### STUDY MATERIAL

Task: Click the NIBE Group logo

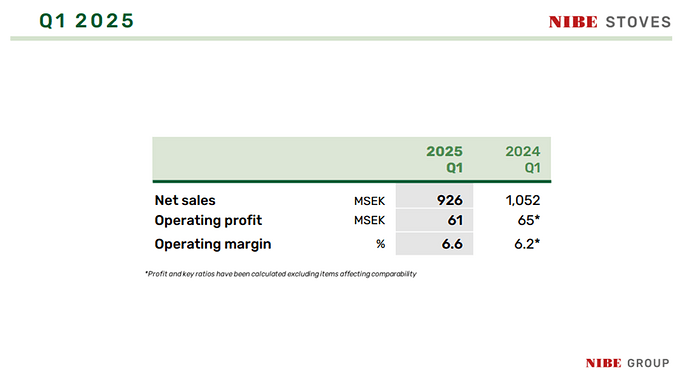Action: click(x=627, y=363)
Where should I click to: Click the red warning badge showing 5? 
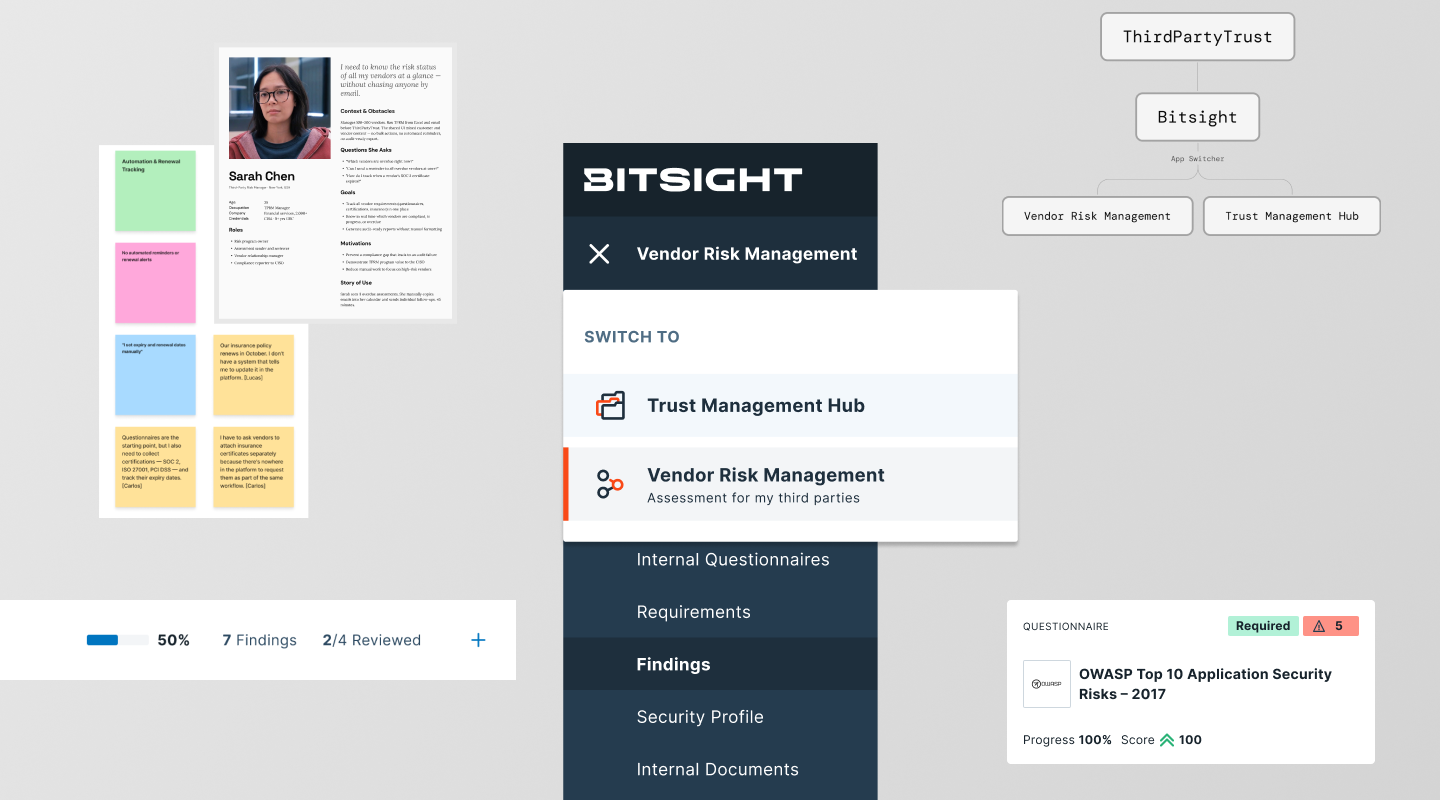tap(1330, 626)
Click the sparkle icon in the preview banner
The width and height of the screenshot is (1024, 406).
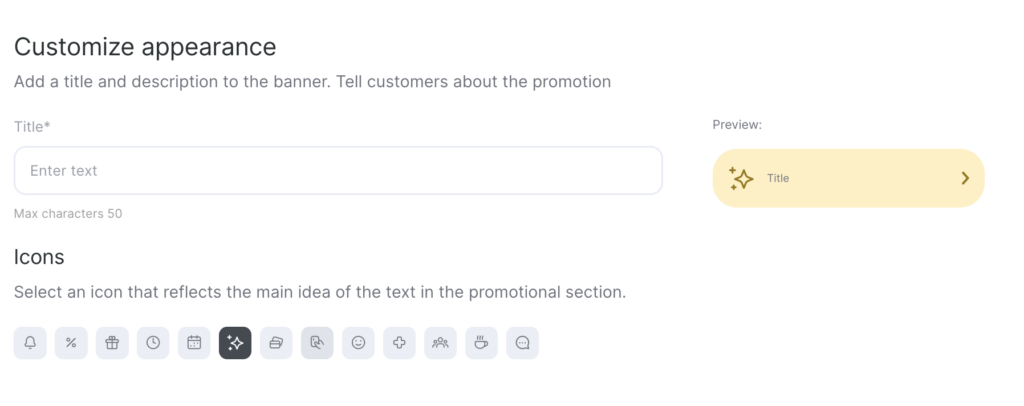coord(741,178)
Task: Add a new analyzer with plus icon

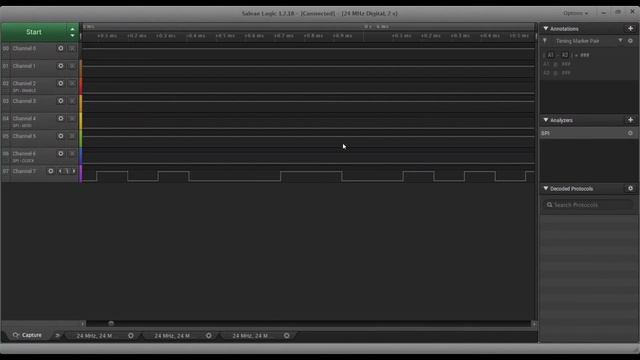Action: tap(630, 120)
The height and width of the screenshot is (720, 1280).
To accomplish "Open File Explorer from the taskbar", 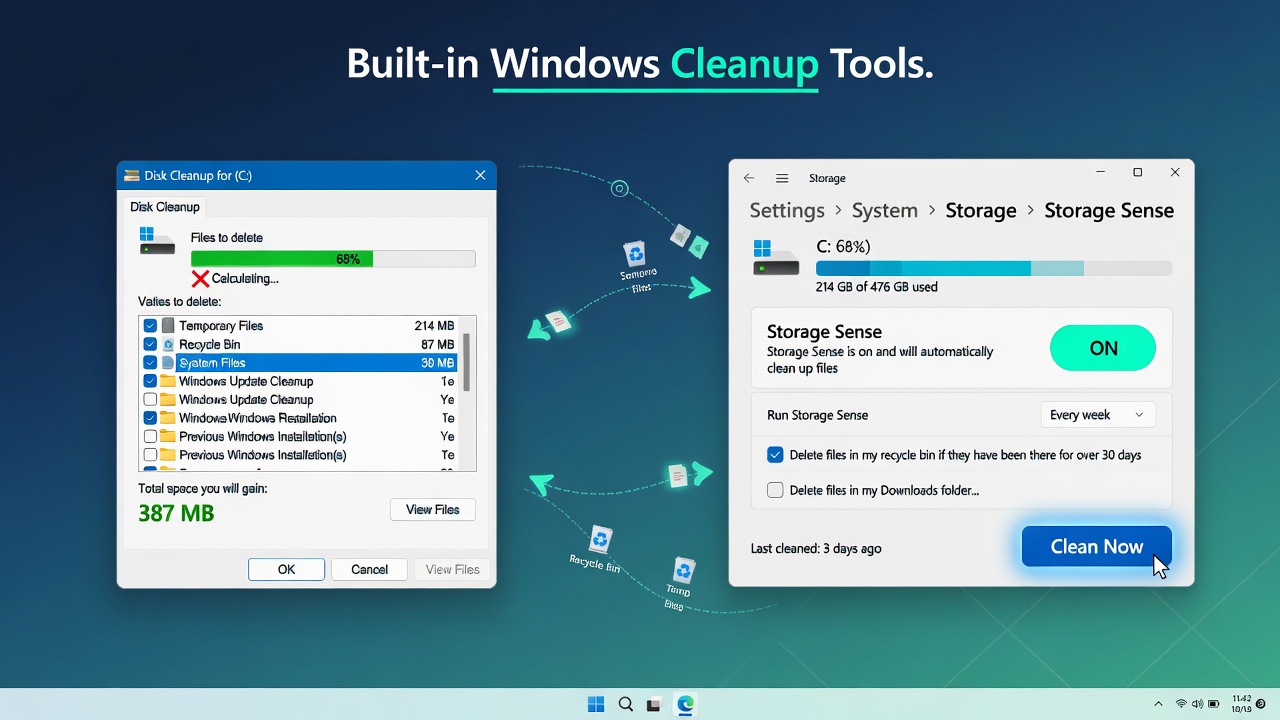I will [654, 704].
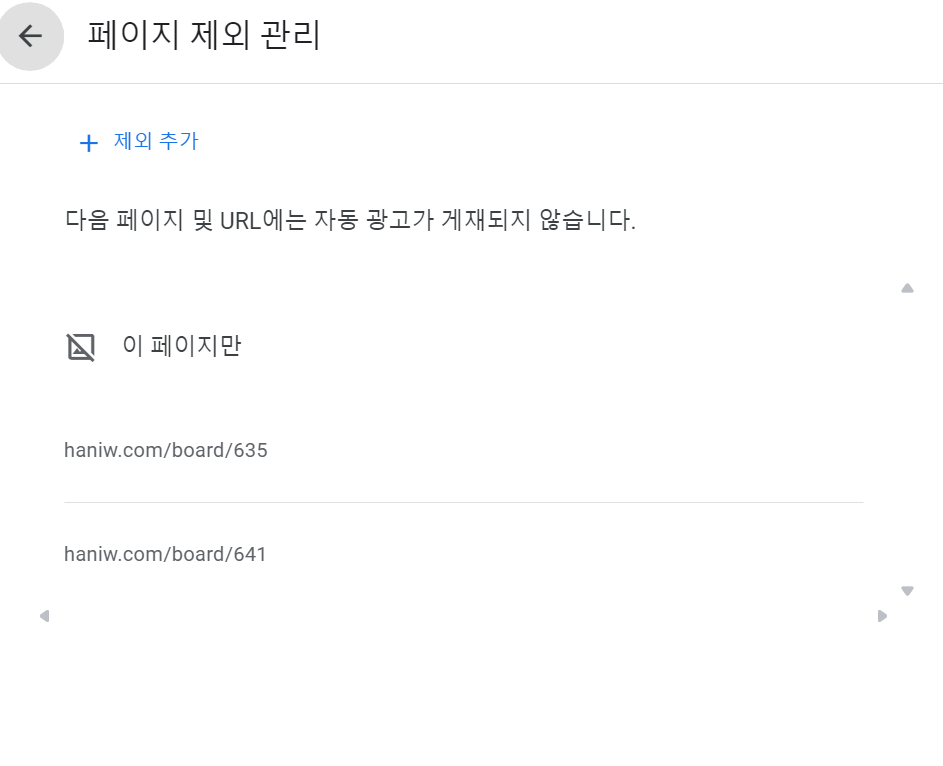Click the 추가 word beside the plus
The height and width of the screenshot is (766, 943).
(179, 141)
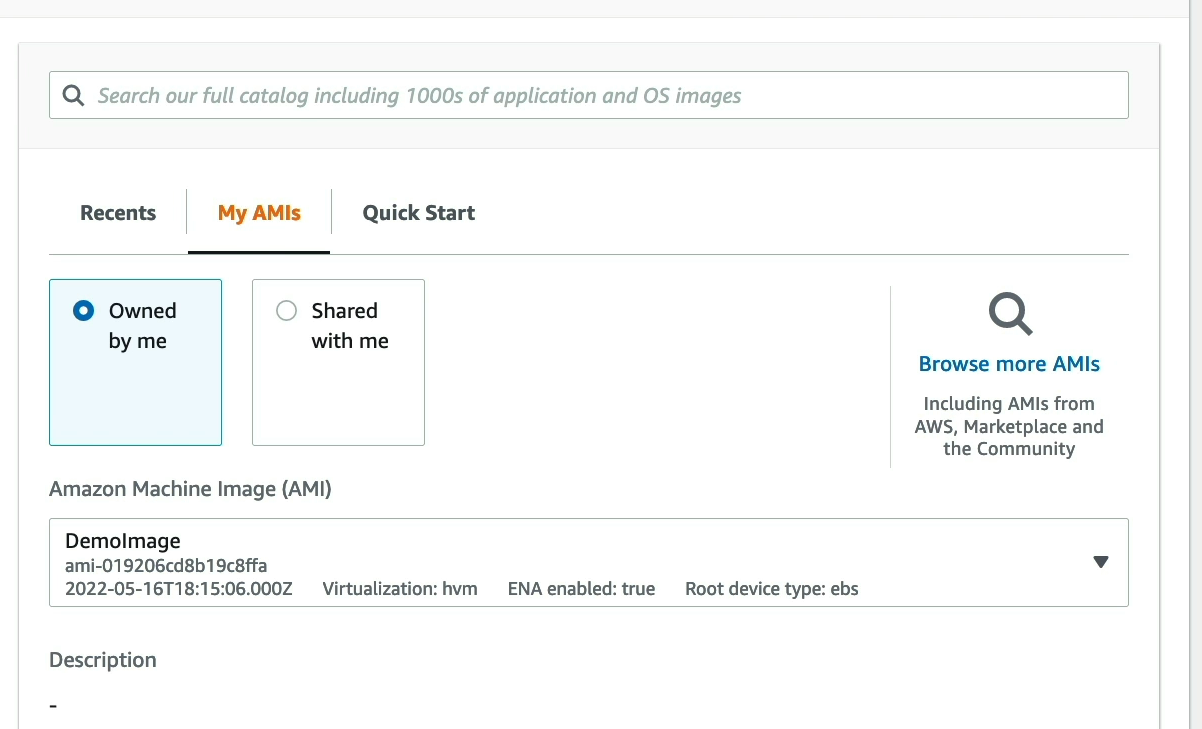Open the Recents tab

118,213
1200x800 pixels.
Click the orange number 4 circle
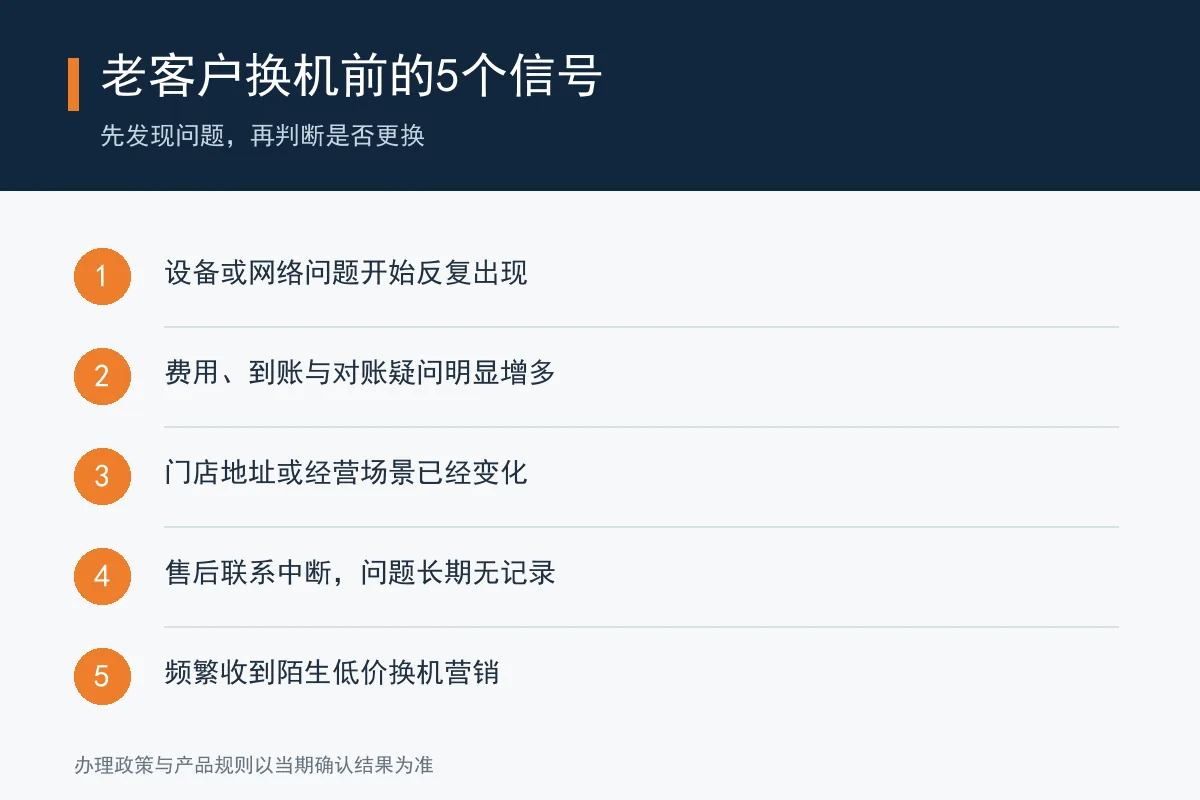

### TASK INSTRUCTIONS
Starting at the line that contains "1200x800 pixels.", reproduce exactly and only the lines through the end of the entries above, with the pictures excluded.

### EXERCISE RESPONSE
1200x800 pixels.
Click the orange number 4 circle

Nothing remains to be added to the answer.